It's almost 9:00 a.m. when Julia Glade locks her bicycle in front of the Institute for Media and Communication Theory at the University of Leipzig. She's been studying here since 2006. The 22-year-old from Bitterfeld-Wolfen is part of the institute's first group of Bachelor degree candidates.

She says the older students at the institute are very supportive - a positive experience that she'd like to pass on. Together with her fellow students and friends in the student representatives' body, she handles problems and questions raised by students. She's been an elected member of the student body for two years now.

Working for fellow students

She's a bit pensive as she enters the student body offices. It looks a bit messy and cluttered. Clearly, people work here. On a notice board hangs a card that reads: “It doesn't hurt to think.” Next to it is a photo of a couple.

Julia in front of a bookshelf
The library is where you can find Julia on most daysImage: DW

Julia also thinks about one day living with a partner and having a family - but not right now. She's been in a relationship with her boyfriend for three years. He works as a systems administrator in a car dealer's. Among the other things she wishes for is "more time to spend with him and to travel."

Julia Glade doesn't live with her boyfriend, though. Instead, she shares a small apartment in a student residence with a childhood friend from Bitterfeld.

Bitterfeld was one of the most significant locations for the chemical industry in East Germany - although with insufficient environmental protection. Back then, Bitterfeld was one of the dirtiest cities in Europe. Julia can't remember those years; when the Wall fell in 1989, she was only two years old. She only knows about that time from the stories told by her parents.

Literary research in the National Library

Not far from the student residence is the National Library. There, Julia Glade can often be found wandering the shelves, doing literary research for her courses. She has long been interested in the media. As a teenager, she wrote for her school newspaper as well as small local journals. On her course at Leipzig, she's chosen a focus on media education.

Julia in the post office
Part time job sorting lettersImage: DW

Julia eats lunch at the cafeteria, known as the "Mensa." Today, her favorite meal - stuffed cabbage - isn't on offer. But no matter; it wouldn't taste as good at the cabbage her Mum makes. That's why she often brings some of her mother's cabbage dish back with her to Leipzig after a weekend visit to her parents' house.
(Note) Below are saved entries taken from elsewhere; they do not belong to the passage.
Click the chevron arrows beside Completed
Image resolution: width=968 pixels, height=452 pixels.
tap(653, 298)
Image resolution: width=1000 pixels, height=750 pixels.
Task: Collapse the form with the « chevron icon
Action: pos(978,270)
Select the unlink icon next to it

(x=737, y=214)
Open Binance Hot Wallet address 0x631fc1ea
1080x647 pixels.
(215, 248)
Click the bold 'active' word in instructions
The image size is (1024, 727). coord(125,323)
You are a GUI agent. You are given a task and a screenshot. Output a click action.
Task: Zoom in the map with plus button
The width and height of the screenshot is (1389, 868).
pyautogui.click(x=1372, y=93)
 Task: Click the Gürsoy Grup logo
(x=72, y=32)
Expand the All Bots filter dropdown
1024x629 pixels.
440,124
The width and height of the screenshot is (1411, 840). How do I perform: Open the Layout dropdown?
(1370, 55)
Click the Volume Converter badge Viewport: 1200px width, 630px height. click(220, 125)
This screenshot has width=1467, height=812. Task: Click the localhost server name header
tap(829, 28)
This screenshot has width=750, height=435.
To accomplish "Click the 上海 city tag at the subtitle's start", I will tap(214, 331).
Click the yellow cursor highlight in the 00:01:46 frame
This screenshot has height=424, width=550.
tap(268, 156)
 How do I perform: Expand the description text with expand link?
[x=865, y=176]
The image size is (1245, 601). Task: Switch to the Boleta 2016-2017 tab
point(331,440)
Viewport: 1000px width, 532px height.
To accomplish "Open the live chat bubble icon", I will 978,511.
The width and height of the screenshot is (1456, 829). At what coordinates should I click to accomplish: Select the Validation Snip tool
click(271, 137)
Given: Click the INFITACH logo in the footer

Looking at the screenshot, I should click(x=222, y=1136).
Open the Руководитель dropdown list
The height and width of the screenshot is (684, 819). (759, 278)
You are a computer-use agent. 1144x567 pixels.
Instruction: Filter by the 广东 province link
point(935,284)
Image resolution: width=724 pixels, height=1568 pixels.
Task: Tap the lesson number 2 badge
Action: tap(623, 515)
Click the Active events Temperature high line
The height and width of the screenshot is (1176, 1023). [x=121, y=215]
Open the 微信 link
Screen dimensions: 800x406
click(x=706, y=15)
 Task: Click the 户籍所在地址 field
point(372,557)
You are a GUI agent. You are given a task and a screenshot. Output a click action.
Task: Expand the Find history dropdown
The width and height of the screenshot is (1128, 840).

Julia isn't able to devote all of her time to her studies. In order to boost her small bank balance, she also takes on casual work, for example, at the post office.

When she has free time, she likes to listen to music, especially German pop by artists such as Herbert Groenemeyer, Clueso, Sportfreunde Stiller or Silbermond.

But she's also up for new things, and likes to take advantage of Leipzig's cultural offerings. This evening, for example, she's going to the opera for the first time in her life, to see Luigi Nono's "In the Great Sun Charged With Love." It's heavy stuff, with Nono drawing on the hopes and disappointments of failed revolutions for this opera, telling a story of defeat from the female perspective.